Peculiarità i cui contorni, sebbene forgiati all’atto del concepimento, offrono chance di successo individuali che, grazie all’endemica duttilità insita nella nostra natura, si trasformano in chance di successo di gruppo nella misura in cui ciascuno è in grado di avere consapevolezza delle proprie attitudini e delle attitudini degli altri.
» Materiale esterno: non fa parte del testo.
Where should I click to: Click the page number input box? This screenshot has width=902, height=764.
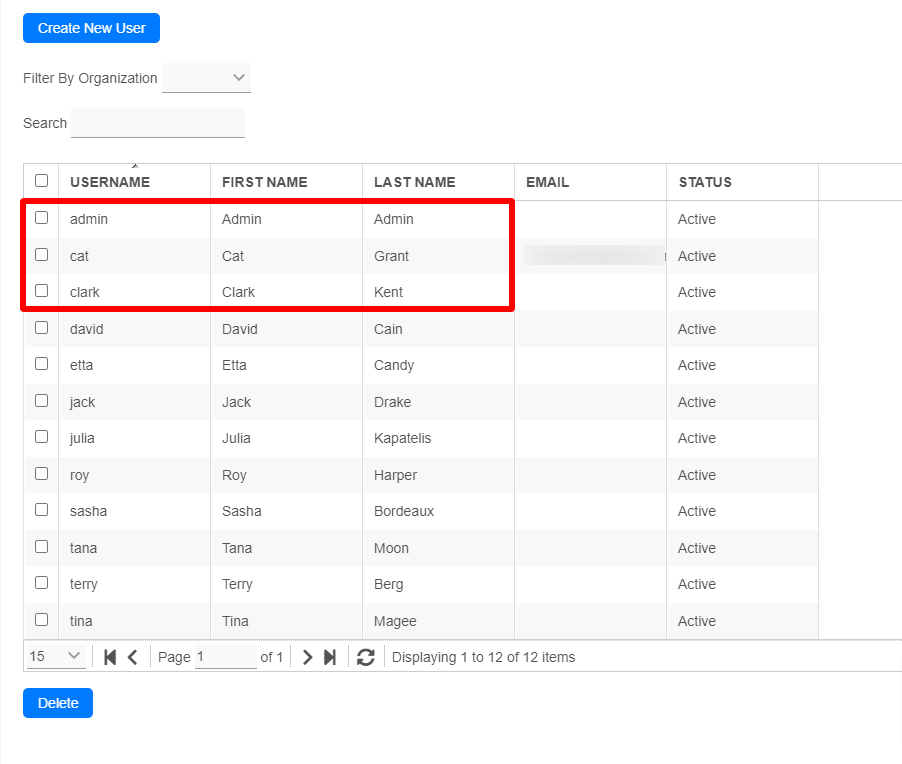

E ciò in qualsiasi contesto e/o dimensione nel quale il successo è considerato portante della propria realizzazione esistenziale: lavoro, famiglia, società, etc.

In questo senso, allora, l’atto formativo se mosso dal suddetto principio, diventa un’azione coerente che consente di miscelare sapientemente il “sapere cosa” con una consapevole competenza sociale; elemento, quest’ultimo, la cui latitanza renderebbe per definizione incoerente e vana ogni azione destinata al successo sia individuale sia di gruppo.

In altre parole, insegnare un «sapere cosa» e un «saper come» è sempre parte integrante di un “saper essere” e quindi una metodologia formativa che, basandosi su nozioni provenienti da molteplici discipline umanistiche e scientifiche, deve avere come obiettivo quello di affrontare le questioni «dell’uomo» – personali, lavorative e sociali – partendo dall’uomo, ovvero dal suo funzionamento e dalle modalità con cui lo stesso interagisce con il contesto nel quale vive.